Caribbean Faces Increasing Fury of Storms

  • by Patricia Grogg (havana)
  • Inter Press Service

By Monday night, it was picking up speed and was expected to make landfall in New Jersey as one of the largest storms on record.

After lashing Jamaica, where it caused flooding and more than 1,000 people sought refuge in shelters, the storm made landfall in Cuba on Thursday as a strong Category 2 storm with maximum sustained winds of 170 kilometres per hour.

Although the country’s disaster prevention and mitigation system went into action, Sandy was stronger and deadlier than expected when it hit the city of Santiago de Cuba, 850 km east of Havana, where several generations experienced the destructive force of a hurricane for the first time.

“It slammed directly into the city,” one 70-year-old Santiago resident told IPS by telephone. “We had never seen a disaster like this. People are really sad.”

○ ○ ○ ○ ○

The exercise
Pick up the report above on storms in the Caribbean after its last sentence and write the next few paragraphs.

Material provided

○ ○ ○ ○ ○

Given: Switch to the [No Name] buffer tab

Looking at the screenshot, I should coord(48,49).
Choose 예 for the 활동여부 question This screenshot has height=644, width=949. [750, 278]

○ ○ ○ ○ ○

Output for this exercise
He said the destruction wrought by Sandy in Santiago de Cuba and other towns in the province was worse than that caused by Flora, a hurricane that stalled over eastern Cuba for four days in 1963, bringing heavy rains and severe flooding that left a death toll of 1,750.

“We still don’t know how much was destroyed by the winds,” said the local resident, who preferred not to be identified. On Saturday Oct. 27, the authorities in Santiago de Cuba estimated the damage at more than 2.1 billion Cuban pesos (some 88 million dollars), although the losses in construction, tourism and the sugar industry had not yet been assessed.

Over the weekend, people were still grieving for the nine people killed in the city, mainly in building collapses, and evaluating the damage caused to homes as well as schools and other public buildings. But many were out on the streets helping those in charge clear up the rubble and fallen trees.

Local people who spoke to IPS over the telephone did not conceal their concern about possible shortages of food supplies, and were also worried about how long it would take to restore power supplies, whose interruption has also left local homes without water.

“In the shop they are letting us take home some of November’s (subsidised, rationed) food, but I was only able to buy rice and coffee,” said one woman.

Holguín and Guantánamo, other cities at the eastern end of Cuba, were hit hard as well, while intense rains and flooding also affected the central part of the country, cutting off some roads.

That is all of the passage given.